# PROBLEM DESCRIPTION
Leaving pictures aside, restate exactly the lines of the data below, from the first one through the line that contains "You are a computer-use".

[Stored items]
:::

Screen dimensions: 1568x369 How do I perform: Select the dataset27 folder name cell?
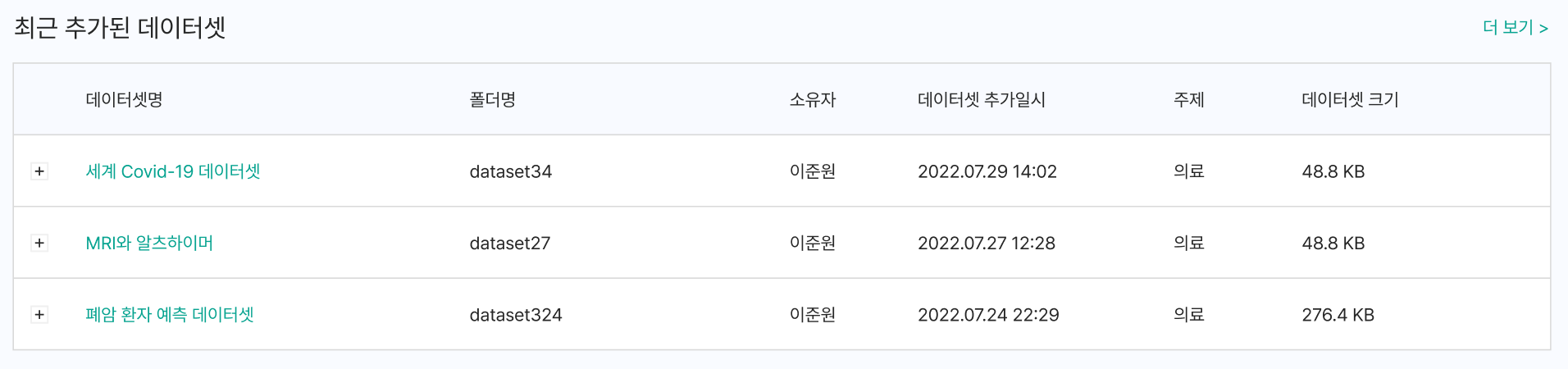pos(509,243)
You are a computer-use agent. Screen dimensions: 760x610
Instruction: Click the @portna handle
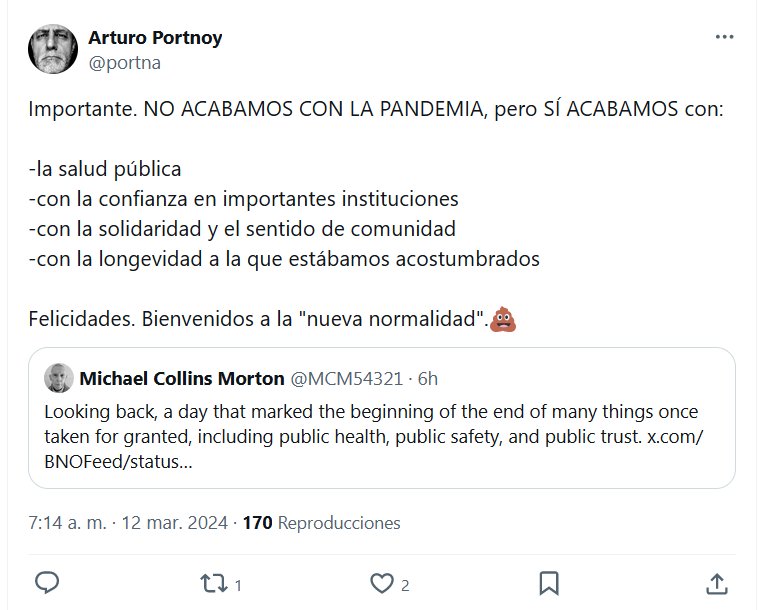(x=124, y=62)
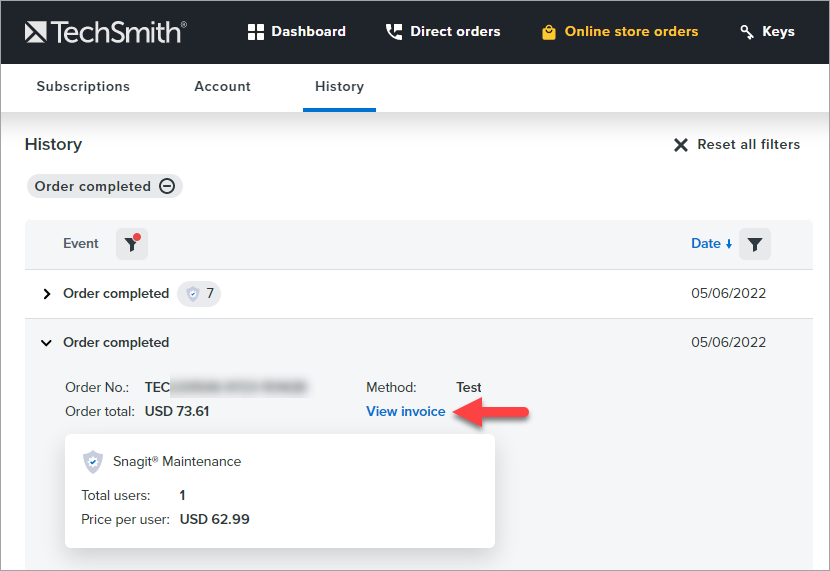Click the Snagit Maintenance shield icon
Image resolution: width=830 pixels, height=571 pixels.
(93, 462)
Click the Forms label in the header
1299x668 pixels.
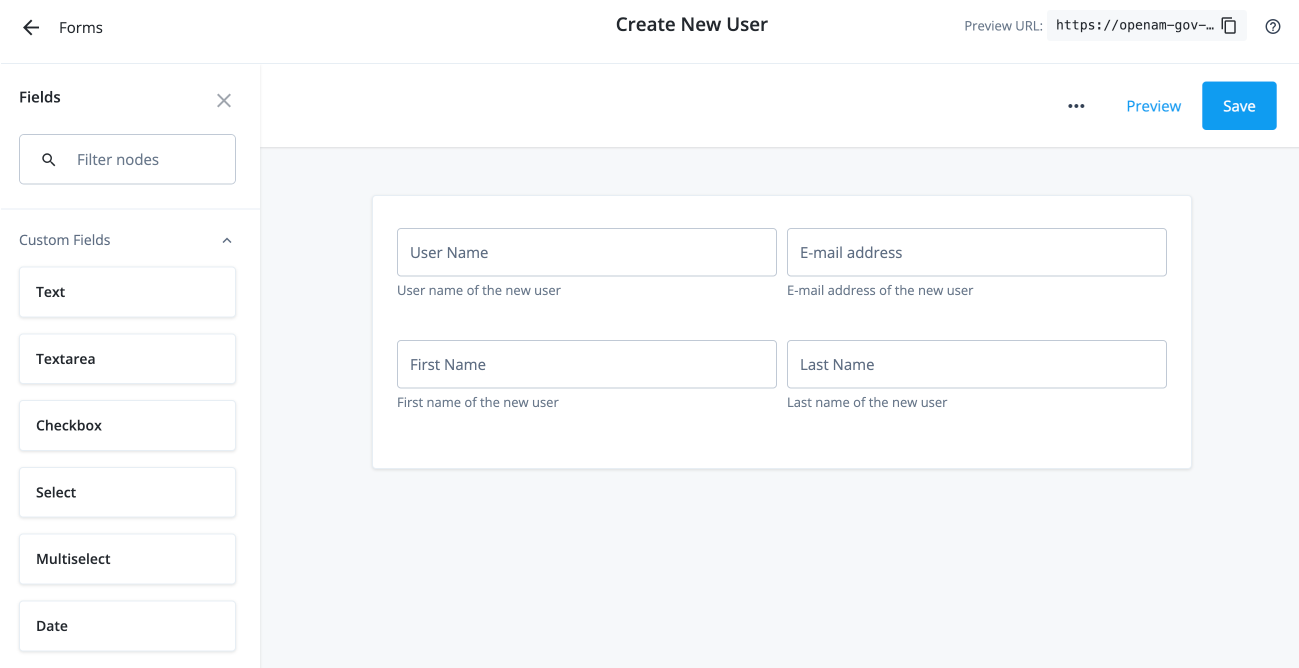click(80, 27)
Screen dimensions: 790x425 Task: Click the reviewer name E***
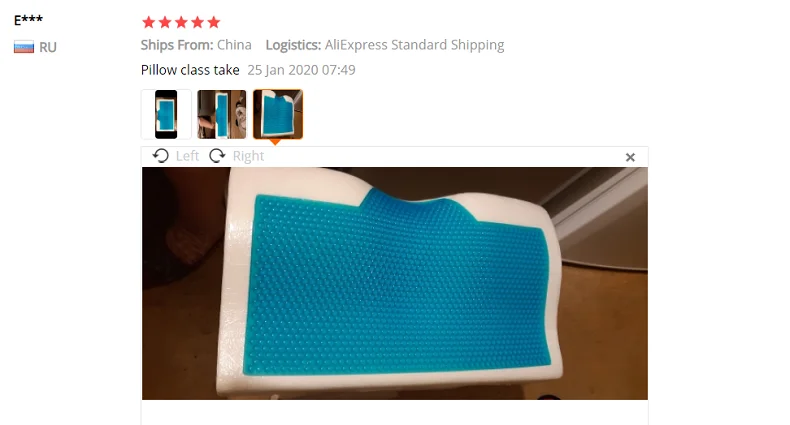28,20
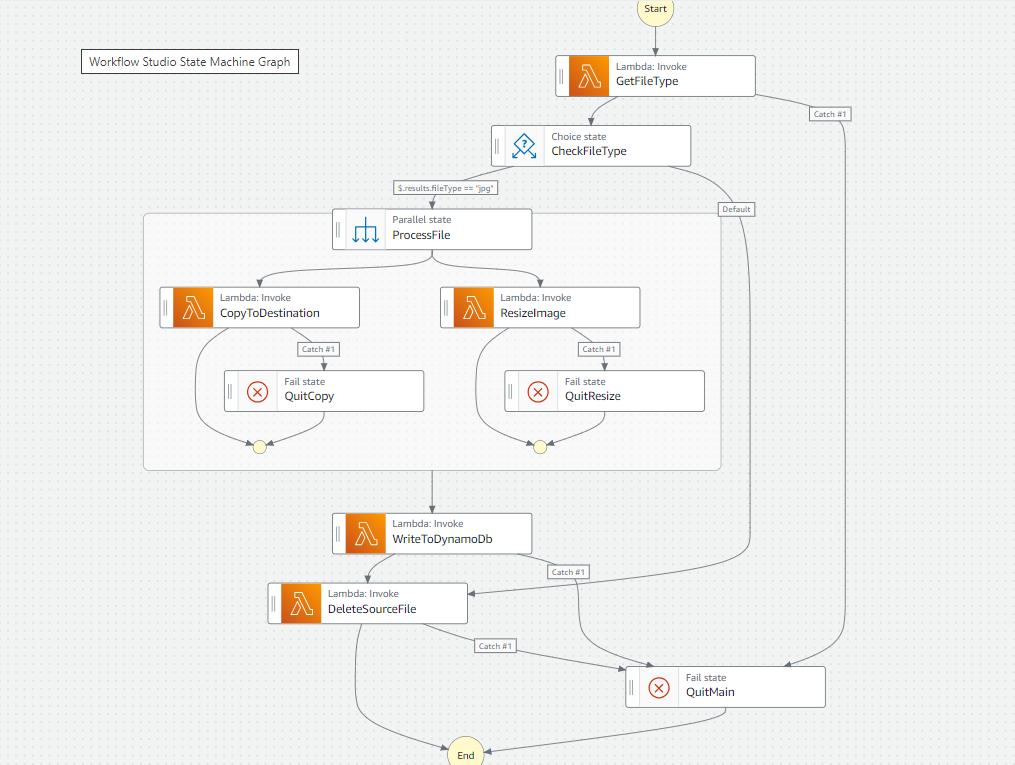Click the Fail state icon on QuitResize
This screenshot has height=765, width=1015.
coord(538,391)
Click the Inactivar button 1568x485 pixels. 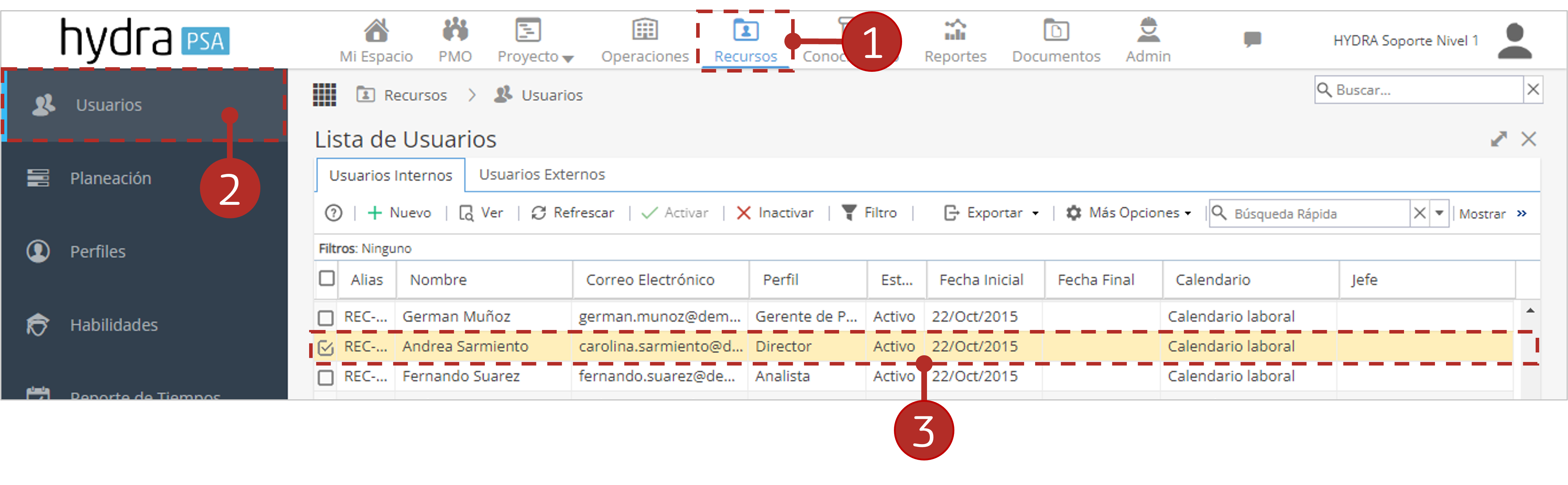(x=775, y=213)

:::

# EXERCISE SOLUTION
Screen dimensions: 1568x369 How do I perform: Select the dataset27 folder name cell?
pos(509,243)
You are a computer-use agent. Screen dimensions: 760x610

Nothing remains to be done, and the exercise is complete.